GAO: ‘Uncertainty about whether Labor followed all of its procedures’

Tom Perez / AP
May 16, 2014

More than half of international grants distributed by the Labor Department are missing documentation, according to the Government Accountability Office (GAO).

The Department of Labor’s Bureau of International Labor Affairs (ILAB) distributed roughly $70 million in awards to improve working conditions overseas and fight child labor last year. However, 62 percent of these grants lacked proper documentation.

Sens.

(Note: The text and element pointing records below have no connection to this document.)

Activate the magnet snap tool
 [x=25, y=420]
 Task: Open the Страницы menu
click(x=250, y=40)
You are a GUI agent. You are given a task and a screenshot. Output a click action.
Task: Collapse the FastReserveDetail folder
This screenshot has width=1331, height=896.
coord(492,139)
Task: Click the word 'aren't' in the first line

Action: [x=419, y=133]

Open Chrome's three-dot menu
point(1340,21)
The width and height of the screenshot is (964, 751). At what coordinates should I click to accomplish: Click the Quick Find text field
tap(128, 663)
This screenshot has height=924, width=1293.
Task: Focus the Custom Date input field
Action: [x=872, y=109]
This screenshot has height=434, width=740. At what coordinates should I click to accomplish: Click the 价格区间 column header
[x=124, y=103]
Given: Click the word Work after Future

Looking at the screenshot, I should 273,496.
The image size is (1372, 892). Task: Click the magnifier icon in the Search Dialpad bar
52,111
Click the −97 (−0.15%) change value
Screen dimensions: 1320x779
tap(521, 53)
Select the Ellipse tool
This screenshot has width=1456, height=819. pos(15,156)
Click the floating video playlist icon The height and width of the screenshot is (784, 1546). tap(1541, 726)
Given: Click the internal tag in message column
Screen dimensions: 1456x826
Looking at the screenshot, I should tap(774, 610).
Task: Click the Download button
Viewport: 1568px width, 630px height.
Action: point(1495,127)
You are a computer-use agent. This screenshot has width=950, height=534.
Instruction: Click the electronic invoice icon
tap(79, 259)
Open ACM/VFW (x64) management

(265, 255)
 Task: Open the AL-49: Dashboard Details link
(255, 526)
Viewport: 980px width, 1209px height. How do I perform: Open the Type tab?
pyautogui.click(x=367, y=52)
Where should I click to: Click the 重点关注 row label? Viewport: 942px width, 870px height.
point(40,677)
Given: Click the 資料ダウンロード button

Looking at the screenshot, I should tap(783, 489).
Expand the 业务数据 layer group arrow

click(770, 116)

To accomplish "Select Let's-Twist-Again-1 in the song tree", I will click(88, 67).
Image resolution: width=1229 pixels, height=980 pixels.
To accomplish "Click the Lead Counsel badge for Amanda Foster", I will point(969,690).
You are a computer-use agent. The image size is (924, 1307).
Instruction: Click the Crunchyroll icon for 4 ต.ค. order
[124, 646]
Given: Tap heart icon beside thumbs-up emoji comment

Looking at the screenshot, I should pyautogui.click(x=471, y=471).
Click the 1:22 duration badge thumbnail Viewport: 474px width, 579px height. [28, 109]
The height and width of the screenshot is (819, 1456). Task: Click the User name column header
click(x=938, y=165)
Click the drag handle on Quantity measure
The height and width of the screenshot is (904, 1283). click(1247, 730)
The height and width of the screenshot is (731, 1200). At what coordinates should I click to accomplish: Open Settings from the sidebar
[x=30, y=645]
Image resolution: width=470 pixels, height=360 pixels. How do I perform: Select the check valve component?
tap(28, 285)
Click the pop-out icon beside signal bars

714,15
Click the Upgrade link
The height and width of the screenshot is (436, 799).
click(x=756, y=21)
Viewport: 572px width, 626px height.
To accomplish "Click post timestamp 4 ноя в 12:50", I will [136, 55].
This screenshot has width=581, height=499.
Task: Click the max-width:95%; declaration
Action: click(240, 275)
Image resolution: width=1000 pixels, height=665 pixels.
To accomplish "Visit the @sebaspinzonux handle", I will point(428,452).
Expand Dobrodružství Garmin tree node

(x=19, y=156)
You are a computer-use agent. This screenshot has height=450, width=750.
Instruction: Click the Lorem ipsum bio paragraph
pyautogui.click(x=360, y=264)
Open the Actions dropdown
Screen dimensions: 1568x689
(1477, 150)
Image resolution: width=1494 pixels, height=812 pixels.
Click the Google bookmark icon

Orrin Hatch (R., Utah) and Lamar Alexander (R., Tenn.) warned that funds are being misused in light of the GAO report, requested by the senators and released on Thursday.

"Today’s report shows that the lack of internal controls at the Department of Labor means these grants, meant to improve labor standards and to combat child labor, could instead be funding organizations that have actually been banned from partnering with the federal government," said Hatch, ranking member on the Senate Finance Committee, in a statement.

"The lack of documentation on the awarding of these grants to foreign countries is both reckless and irresponsible, especially in the current environment of fiscal restraint and budget cuts," he said.

For their review, the GAO examined 26 grant award files, and found that more than half were missing documents, and 15 percent had no accompanying documentation at all.

"Lack of readily available documentation causes uncertainty about whether Labor followed all of its procedures," the GAO said. "Without such assurance, achieved through sufficient internal controls, that Labor is following its grant award procedures, ILAB is at increased risk of not meeting the goals of its programs."

The grants reviewed represent roughly 44 percent of ILAB funding, and included seven major awards worth $10 million or more.

Missing documents included conflict of interest forms, approval paperwork by the Labor Procurement Review Board, and the "excluded parties list," which identifies whether an applying organization is prohibited from receiving funding. Eight grants were missing evidence that the Labor Department had searched the excluded parties list.

The senators, citing the GAO report, said the lack of proper documentation increases the chances that projects will fail.

"Internal control serves as the first line of defense in safeguarding assets and preventing and detecting errors and fraud, including ensuring that Labor does not award grants to organizations that have been debarred from doing business with the federal government," the GAO said. "Without such assurance that Labor is following its grant award procedures, these programs are at increased risk."

Overall, $56 million in grants from the child labor office, and $13.5 million in technical assistance projects were issued in fiscal year 2013.

Hatch said the government should not be awarding such high dollar contracts if it cannot keep track where the funding is going.

"The Department of Labor should not be dumping millions of dollars abroad without ensuring that the funds are used correctly and responsibly, and I urge the Secretary of Labor to heed GAO’s recommendations on implementing proper internal controls regarding these grants," he said.

The issue with grants lacking proper documentation is not new. The Labor Department’s Office of the Inspector General (OIG) issued a report in March 2012 that found as much as $23.1 in funding for contracts that had documentation problems.

"We could not always determine that the department’s procurement actions were proper," the OIG said at the time.

"Taxpayers should be doubly offended by GAO’s report—not only are millions of their hard-earned dollars being used to support labor unions in foreign countries, those dollars are also being mismanaged," Alexander, ranking member on the HELP Committee, said. "The pattern of negligence revealed by GAO demands immediate action from Secretary [Thomas] Perez."